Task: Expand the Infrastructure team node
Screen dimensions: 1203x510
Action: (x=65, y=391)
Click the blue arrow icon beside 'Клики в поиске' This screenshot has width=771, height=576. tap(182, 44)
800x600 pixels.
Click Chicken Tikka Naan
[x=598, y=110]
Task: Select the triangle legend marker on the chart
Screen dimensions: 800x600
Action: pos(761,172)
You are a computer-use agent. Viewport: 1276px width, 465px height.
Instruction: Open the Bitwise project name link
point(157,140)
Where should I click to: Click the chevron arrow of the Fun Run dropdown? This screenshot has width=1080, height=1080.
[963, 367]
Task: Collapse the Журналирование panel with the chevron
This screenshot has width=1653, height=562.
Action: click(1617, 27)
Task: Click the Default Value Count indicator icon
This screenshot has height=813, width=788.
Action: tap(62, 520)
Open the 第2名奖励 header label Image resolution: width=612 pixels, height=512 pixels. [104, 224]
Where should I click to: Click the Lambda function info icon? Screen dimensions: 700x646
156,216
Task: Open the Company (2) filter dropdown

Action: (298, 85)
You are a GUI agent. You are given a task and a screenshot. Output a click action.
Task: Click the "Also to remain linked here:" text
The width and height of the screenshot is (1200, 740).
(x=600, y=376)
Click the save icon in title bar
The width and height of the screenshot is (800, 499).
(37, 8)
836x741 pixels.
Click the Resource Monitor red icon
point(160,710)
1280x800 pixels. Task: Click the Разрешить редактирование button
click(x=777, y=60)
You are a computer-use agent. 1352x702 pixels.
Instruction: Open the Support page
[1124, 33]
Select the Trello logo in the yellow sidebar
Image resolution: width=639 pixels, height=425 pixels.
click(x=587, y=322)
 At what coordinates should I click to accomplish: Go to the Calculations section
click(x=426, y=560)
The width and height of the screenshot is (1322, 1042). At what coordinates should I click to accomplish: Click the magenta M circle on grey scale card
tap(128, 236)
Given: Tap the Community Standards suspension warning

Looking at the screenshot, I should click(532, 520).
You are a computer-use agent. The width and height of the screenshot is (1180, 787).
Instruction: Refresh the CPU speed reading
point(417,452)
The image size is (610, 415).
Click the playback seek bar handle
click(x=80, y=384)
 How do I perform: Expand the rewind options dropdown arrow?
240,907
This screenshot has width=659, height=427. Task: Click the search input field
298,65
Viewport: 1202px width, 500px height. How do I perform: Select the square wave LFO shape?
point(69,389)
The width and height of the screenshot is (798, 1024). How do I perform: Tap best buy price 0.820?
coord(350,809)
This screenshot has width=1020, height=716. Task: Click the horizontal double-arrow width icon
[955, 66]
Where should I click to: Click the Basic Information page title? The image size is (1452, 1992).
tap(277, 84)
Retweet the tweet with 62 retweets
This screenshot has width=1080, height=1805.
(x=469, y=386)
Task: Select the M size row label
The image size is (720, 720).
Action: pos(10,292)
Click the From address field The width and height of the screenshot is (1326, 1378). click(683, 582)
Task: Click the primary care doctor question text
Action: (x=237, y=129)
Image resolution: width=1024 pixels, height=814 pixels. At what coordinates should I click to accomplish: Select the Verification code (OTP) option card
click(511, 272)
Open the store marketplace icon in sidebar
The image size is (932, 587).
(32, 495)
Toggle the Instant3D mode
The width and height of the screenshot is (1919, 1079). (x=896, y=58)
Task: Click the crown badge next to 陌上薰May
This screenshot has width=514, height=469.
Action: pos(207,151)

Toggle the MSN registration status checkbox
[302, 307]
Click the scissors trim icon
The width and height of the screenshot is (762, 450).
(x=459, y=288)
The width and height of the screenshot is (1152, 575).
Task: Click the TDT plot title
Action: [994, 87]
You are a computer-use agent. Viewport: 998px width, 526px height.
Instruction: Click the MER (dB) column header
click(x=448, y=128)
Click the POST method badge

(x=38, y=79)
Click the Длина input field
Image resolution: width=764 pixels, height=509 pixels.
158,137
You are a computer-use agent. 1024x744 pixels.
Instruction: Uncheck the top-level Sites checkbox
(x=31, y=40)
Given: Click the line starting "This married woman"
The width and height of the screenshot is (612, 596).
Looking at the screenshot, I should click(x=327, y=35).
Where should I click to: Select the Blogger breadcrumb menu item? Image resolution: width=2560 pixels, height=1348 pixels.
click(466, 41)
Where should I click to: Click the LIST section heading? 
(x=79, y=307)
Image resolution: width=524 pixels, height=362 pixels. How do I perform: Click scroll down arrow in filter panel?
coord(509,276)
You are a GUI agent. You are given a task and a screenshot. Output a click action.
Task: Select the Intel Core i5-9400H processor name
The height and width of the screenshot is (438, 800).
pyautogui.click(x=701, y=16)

• • • • •

PROBLEM REQUIREMENTS: Go through the entries and copy each line holding the string "computer".

EXERCISE ANSWER:
You are a computer-use agent. Viewport: 1276px width, 465px height.
You are a computer-use agent. 1352x702 pixels.
You are a computer-use agent. The width and height of the screenshot is (1180, 787).
You are a computer-use agent. Viewport: 998px width, 526px height.
You are a computer-use agent. 1024x744 pixels.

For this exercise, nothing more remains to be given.